9. method according to claim 8, comprises further:

Use the PID module of described controller to determine described second speed.

10. method according to claim 8, comprises further:

With third speed, described condenser fan is operated, described third speed is determined based on the described environment temperature of sensing and the error between the refrigerant temperature and target refrigerant temperature of sensing by described controller, and described third speed is enough to the described refrigerant temperature of sensing to move to described target refrigerant temperature.

11. methods according to claim 10, comprise further:

Only have when the described refrigerant temperature sensed is more than or equal to 35 DEG C, just with described third speed, described condenser fan is operated.
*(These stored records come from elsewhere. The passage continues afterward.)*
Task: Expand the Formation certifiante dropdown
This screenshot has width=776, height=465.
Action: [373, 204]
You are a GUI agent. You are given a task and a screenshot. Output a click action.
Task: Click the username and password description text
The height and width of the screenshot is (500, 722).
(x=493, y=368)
12. 1 kinds, for using controller to control the method for the condenser fan of air conditioner system, comprising:

When the refrigerant temperature sensed is less than the first pre-customized refrigerant temperature, described condenser fan is stopped;

When the refrigerant temperature sensed is more than or equal to described first pre-customized refrigerant temperature and is less than the second pre-customized refrigerant temperature, with the First Speed of the scheduled environment temperature being used for corresponding to sensing, described condenser fan is operated;

When the refrigerant temperature sensed is more than or equal to described second pre-customized refrigerant temperature and is less than the 3rd pre-customized refrigerant temperature, the environment temperature being used for corresponding to sensing with scheduled and described condenser fan is operated based on the second speed of error between the refrigerant temperature of sensing and target refrigerant temperature, described second speed is enough to the refrigerant temperature of sensing to move to described target refrigerant temperature; And

When the refrigerant temperature sensed is more than or equal to the three pre-customized refrigerant temperature larger than described second pre-customized refrigerant temperature, to make described condenser fan operate based on the third speed of the error between the refrigerant temperature sensed and target refrigerant temperature, described third speed is enough to the refrigerant temperature of sensing to move to described target refrigerant temperature.

13. methods according to claim 12, comprise further:

Described first pre-customized refrigerant temperature is set to 15 DEG C;

Described second pre-customized refrigerant temperature is set to 25 DEG C; And

Described 3rd pre-customized refrigerant temperature is set to 35 DEG C.

14. methods according to claim 12, comprise further:

With the 4th speed, described condenser fan is operated, described 4th speed is determined based on the described environment temperature of sensing and the error between the refrigerant pressure and target refrigerant pressure of sensing by described controller, and described 4th speed is enough to the described refrigerant pressure of sensing to move to described target refrigerant pressure.